The end of history is not nigh; there are plenty of critiques of liberal democracy, including the following:

1.  God has revealed his truth to the world, including how to organize and run government.  The purpose of government is to please God, not mankind.  This is the theocratic model.  Nothing in the syllogism is self-evident or acceptable to liberals.

2.  The vast majority of the people are way too stupid to run their own affairs.  They will plunder the rich, run the country into the ground, or both.  Only the educated and refined people should have a real say in the operation of the government.  The oligarchical model made more sense before education became universal and information became so easily available.  Today, if you were trying to define a proper oligarchy, you would have a tough time laying out the boundaries.

3.  Liberal democracy never results in complete and perfect equality.  Guilty as charged!  History teaches us that the cost of creating a perfectly equal society far exceeds its benefits.  And, for what it’s worth, even communist countries never came close to the ideal.  A large welfare state is, however, perfectly consistent with LD.

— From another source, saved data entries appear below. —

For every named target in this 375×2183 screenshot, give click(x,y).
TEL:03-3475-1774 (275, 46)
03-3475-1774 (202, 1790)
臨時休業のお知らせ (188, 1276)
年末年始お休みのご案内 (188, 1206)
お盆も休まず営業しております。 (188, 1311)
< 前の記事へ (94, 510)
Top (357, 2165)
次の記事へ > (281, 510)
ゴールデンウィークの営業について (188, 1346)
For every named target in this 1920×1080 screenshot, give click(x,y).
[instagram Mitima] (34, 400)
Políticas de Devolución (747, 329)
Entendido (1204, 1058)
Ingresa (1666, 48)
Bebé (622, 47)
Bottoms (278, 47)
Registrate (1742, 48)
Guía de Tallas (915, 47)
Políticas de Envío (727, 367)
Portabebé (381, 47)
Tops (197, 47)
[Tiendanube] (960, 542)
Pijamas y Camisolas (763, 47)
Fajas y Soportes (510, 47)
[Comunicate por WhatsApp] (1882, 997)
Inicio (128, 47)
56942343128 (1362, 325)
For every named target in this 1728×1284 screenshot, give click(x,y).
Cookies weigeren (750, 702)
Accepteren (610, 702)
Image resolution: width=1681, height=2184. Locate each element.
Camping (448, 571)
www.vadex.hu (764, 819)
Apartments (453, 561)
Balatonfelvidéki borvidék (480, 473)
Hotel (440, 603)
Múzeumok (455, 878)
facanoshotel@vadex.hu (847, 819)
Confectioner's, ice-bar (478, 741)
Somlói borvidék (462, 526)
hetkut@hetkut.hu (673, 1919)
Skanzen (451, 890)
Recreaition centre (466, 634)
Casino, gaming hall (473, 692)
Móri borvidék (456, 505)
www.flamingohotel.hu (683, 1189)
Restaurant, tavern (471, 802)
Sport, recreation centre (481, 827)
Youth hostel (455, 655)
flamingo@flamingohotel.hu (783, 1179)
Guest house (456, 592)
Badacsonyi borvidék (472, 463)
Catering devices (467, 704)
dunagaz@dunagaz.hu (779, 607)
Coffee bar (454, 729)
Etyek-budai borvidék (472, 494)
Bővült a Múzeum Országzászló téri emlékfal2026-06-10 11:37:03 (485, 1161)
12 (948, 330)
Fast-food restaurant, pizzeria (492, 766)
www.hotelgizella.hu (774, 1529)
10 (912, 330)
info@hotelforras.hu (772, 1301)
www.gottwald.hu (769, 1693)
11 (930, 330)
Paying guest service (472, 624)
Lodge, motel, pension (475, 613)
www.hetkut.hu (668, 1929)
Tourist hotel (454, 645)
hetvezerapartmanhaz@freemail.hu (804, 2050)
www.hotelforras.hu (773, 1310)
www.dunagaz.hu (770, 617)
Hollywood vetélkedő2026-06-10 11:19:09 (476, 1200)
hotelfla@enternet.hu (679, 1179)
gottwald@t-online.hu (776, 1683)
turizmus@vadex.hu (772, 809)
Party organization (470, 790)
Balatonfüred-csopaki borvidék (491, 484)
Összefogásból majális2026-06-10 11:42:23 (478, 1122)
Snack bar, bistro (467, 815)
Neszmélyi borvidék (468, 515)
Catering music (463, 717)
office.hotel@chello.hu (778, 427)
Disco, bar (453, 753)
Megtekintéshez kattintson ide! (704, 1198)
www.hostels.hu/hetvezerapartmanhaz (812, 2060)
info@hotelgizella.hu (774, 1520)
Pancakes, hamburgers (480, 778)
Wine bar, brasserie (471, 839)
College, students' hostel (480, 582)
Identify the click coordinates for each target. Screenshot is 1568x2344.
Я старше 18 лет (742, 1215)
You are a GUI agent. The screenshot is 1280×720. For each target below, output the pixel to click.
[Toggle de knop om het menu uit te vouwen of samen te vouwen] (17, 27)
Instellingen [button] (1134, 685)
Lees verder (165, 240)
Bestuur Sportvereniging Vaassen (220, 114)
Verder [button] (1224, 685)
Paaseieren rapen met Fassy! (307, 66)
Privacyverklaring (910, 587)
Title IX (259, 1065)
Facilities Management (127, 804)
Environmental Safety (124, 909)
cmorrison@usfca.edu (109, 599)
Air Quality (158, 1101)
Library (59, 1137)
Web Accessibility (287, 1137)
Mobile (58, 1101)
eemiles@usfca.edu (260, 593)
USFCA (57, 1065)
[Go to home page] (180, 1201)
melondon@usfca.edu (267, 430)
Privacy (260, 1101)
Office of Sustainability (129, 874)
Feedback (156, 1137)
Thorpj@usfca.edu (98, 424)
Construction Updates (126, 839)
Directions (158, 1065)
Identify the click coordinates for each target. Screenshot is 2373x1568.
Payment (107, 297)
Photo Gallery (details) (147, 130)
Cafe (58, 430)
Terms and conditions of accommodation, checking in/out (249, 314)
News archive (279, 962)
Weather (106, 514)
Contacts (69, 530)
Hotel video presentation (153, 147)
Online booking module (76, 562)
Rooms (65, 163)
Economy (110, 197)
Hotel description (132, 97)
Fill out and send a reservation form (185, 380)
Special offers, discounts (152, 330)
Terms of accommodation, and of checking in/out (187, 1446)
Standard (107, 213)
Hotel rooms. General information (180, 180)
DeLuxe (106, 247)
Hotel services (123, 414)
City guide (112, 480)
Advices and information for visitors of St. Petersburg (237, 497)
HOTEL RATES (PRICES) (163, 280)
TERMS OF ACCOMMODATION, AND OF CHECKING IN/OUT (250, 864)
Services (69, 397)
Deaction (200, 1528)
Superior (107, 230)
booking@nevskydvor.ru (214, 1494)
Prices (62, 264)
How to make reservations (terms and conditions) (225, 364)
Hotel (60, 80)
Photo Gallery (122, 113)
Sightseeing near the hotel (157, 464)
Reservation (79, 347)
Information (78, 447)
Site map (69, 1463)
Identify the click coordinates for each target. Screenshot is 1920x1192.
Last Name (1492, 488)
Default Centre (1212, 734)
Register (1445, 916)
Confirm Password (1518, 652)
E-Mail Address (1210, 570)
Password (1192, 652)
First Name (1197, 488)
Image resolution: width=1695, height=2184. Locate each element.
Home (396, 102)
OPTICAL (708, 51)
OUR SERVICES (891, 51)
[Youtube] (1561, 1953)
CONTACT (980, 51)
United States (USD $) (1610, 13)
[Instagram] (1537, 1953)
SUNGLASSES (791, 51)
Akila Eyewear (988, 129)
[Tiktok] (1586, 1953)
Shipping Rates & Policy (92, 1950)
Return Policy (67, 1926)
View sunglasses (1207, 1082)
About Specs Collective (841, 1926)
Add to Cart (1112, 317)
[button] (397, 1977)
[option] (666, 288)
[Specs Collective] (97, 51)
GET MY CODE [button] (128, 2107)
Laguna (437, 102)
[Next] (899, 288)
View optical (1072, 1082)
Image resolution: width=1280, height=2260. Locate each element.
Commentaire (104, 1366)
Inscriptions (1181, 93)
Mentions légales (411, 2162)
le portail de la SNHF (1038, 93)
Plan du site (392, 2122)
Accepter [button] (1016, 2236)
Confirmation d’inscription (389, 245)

4.  Liberal democracy overemphasizes the rational parts of people and puts inadequate emphasis on their emotional needs.  Patriotism, solidarity, security, the need for drama, spectacle, and glory, and the desire to identify with a strong leader are fatally neglected.  This is the fascist model.  A liberal democrat would point out in response that the LD model leaves people free to find emotional satisfaction almost anywhere they want, so the charge is not completely correct.  And anyway, when has fascism worked well for anyone except the leadership?

5.  Liberal democracy in the 21st century leaves the country open to subversion and defeat by other, more closed societies.  Call this the Chinese model.  It is true that liberal democracies, with a great deal of assistance from the Soviet Union, managed to transform their political and economic systems sufficiently to win World War II, and then revert back to something like normal thereafter.  It can be argued, however, that 21st century technology doesn’t give us the same kind of breathing space that we had in the 1940s;  the Atlantic and Pacific Oceans, for example, do not protect us from cyberwarfare.  How does this critique turn out?  Let’s hope we don’t find out.